[R-sig-ME] Nested random effect or unbalanced design?

Thu Sep 4 15:34:16 CEST 2014

Dear list, 

I am using lmer to identify a mixed effects model, but I am puzzled by whether my design has nested random effects or whether it is just unbalanced.

I have an experiment where subjects are repeatedly measured a physiological variable A. Each subject sees a specific level of a variable B once every time they are measured. Theory goes that higher B gives higher A. 

The trick is that levels of B are drawn randomly from some distribution for each subject. These draws are not reproducible in other experiments, so B should be incorporated somehow as a random effect.

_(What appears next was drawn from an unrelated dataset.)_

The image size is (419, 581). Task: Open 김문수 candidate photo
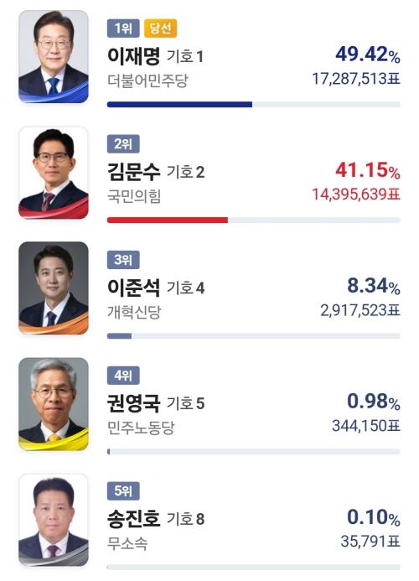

Now if I want to know how B affects A as a random effect, I start from the model 

(M1) A ~ (1|B) + time + (1|subject)

But in this model the random effect B has a very low variance. So I specify B as a fixed effect with the model

(M2) A ~ B + time + (1|subject)

This model is desirable because I am mostly interested in stating how B affects A as a fixed effect, not as a nuisance.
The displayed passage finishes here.